Game Review: Giren No Yabou – Revolutionary War of Zeon


Well, after posting this topic (here) – I decided I should probably do a review on Mobile Suit Gundam – Giren no Yabou: Revolutionary War Of Zeon.

Let’s start with a little back history – The Giren no Yabou series is usually translated to Giren’s Greed, however yabou is actually “ambition” or “desire”, so it can be seen as Giren’s Ambition as well. 

The series began on Sega Saturn as Mobile Suit Gundam: Giren’s Greed – Blood of Zeon.  It was a strategy game which allows the player a sort of “what if” scenario, where you control an army through the One year war.  The player assumes full control over the full military, from deciding which new technologies to produce, to how many of certain unit to build, as well as when and where you attack your opponent.  Say you wanted to scrap the V project and win the OYW as the EFSF with nothing but Saberfish fighters, you can do that (although it’d be tough!) 

Blood of Zeon was then ported to both PlayStation 1 as well as DreamCast.  These new ports included extended scenarios that encompass the events leading through the Gryps conflict.

Revolutionary War of Zeon was released for PlayStation 2 early on in PS2’s carrer.  It features dramatically new game screens and responsibilities.

As the game opens up, you begin with control of Zeon during the first operation of the One Year War.   You’re allowed only the ability to control armies on a direct level, so  where they are sent is predetermined, but you can control each unit and decide who you want to attack in each area.   The battle gameplay is much like the SD Gundam series.  You select a unit and move it into position, then choose to attack or not.  1 Zaku II units consist of three Zaku II’s, and you can stack up to three units, so a total of 9 ZakuII’s attacking at once.  Each MS only has about 90 hps though, so when Units like the Gundam come along, there is only one Gundam, and it has 250 hps.  Battle ships can house and refuel units, as well as attack from a distance.   Characters add benefits to the unit they pilot.  So lets say you put Ramba Ral in a ZakuII unit.  Well, Ramba will only be in one of the three in the unit, but all three will be more acurate and deadly.  You would only “lose” Ramba after all three units are destroyed. 

After Operation British, the main game opens up.  Here you are allowed to chose either Zeon or EFSF.  Revolutionary War of Zeon only contains the events of OYW.  

I’m currently working on the EFSF side.  The game is very tough.  Even on Easy, you still have a lot to manage.  Unlike the old games, in this one, you control just about every aspect of the side you choose.  You need to maintain troop morale, allowing units to go on Leave for a  few turns, Development of technology and Mobile weapons – EFSF starts with the option to initial V Project, so you need to develop the RX series before you can use any of them and in the begining you are severely disadvantaged as Zeon has plent of MS options while EFSF is stuck with T61 tanks and jet fighters.  First up is the Core Fighter, which allows you to develop the Pegasus Class Ship and RX-75 Guntank.

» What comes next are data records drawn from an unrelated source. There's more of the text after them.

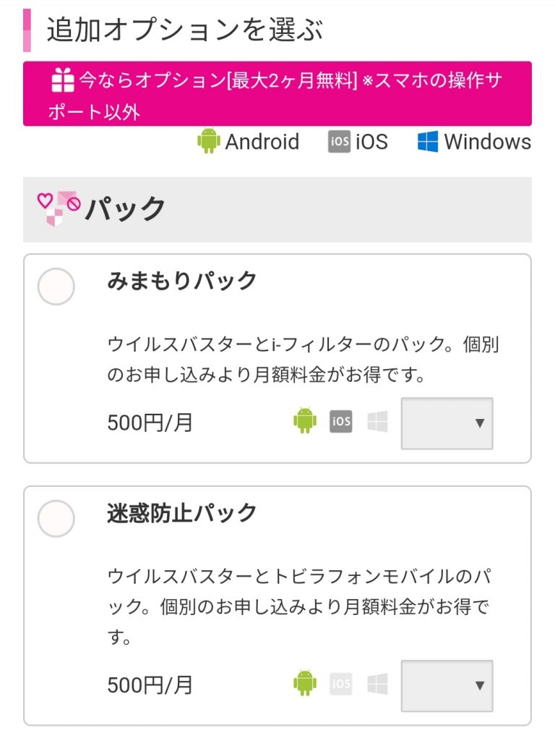Select the 迷惑防止パック radio button

click(x=56, y=519)
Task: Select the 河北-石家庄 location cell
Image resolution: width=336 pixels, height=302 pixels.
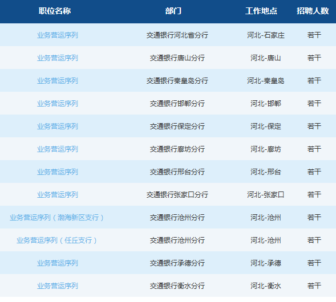Action: 266,35
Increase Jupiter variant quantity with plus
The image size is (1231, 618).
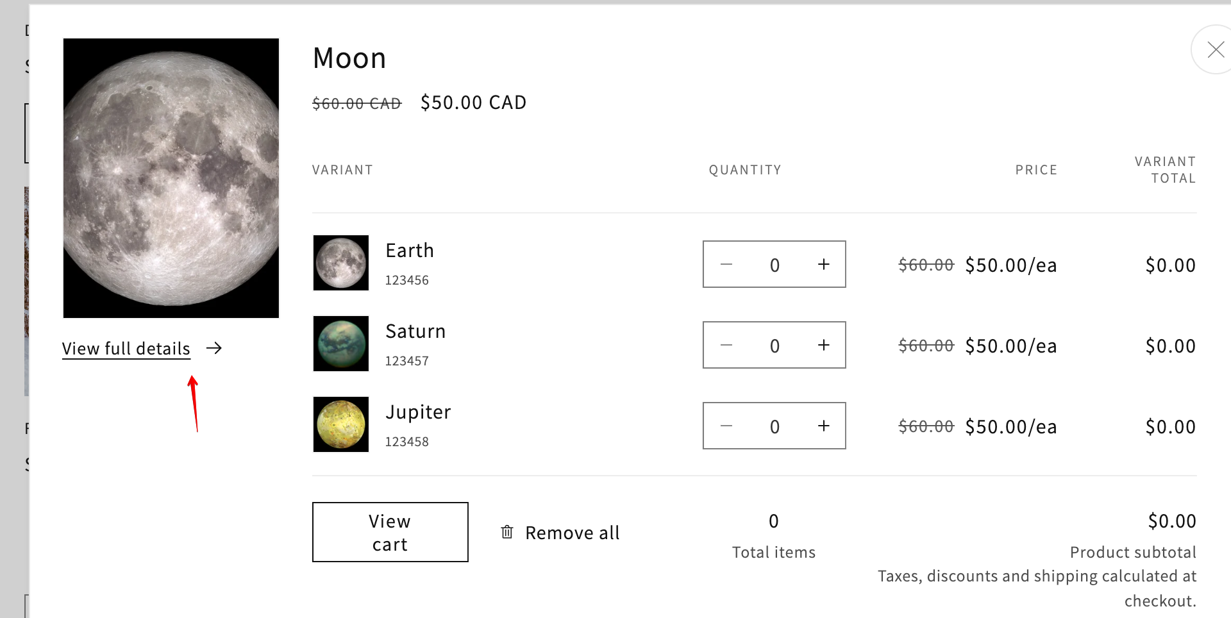tap(824, 426)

Once the Guntank is done, you can develop the Guncannon, and then The Prototype Gundam and so on.

You also need to maintain relations with companies like Anaheim Electronics and Lunar City.  By investing in these companies they reward you with money or weapons (AE gives out Mobile Suits quite a bit!).  You also need to maintain your control of the Senate as well as the Anti-War movement.  Failure to do so leads to the people revolting which is Game Over. 

The action heats up when you initiate attacks.  You get two maps, one of Earth and one of Space.  Both are beautifully rendered and show each area and your sphere of control in that area.  You need to initate attack reutes in order to send in your military but also need to maintain defenses as well incase they try to slip in the back while you’re occupied elsewhere.

Sounds like a lot, right?  Well luckily the game’s pace is actually quite controlled.  You get time to do each action before moving onto the next phase, so it becomes very involving and quite addicting as you begin to devlop more weapons and get the opportunity to see just what the Gundam is capable of in the hands of say, South Burning instead of Amuro.  You can produce as many RX-78-2s as you want actually and have a whole army of them, but the Gundam of course costs a lot more than say, a set of GM’s so its about balancing your budget as well. 

One of the best aspects of the series is fully animated cut scenes that show you events which either did not occur in the show, or took place behind the scenes.  So, say you take over New York as Zeon, you get a great animated clip showing a victory Parade thrown by Zeon which Dessert Zaku’s marching down 5th Avenue while the citizen’s of New York look on (not cheering, mind you, just watching in shock).  Or this clip of Zeon’s initial report on the V Project and the Federation’s New Mobile Suits.

All in all, its a very indepth game that allows you to play out the OYW as you would want to fight it.  The game’s text is very Kanji heavy so you need to be familiar with the spoken Japanese language if you’re not too great with Kanji (I know I’m not, but my Fiancee translates some of it for me too!)

Definatley check this one out if you can.  The 3D battle scenes are great and once you get the hang of the game flow, it becomes a lot of fun!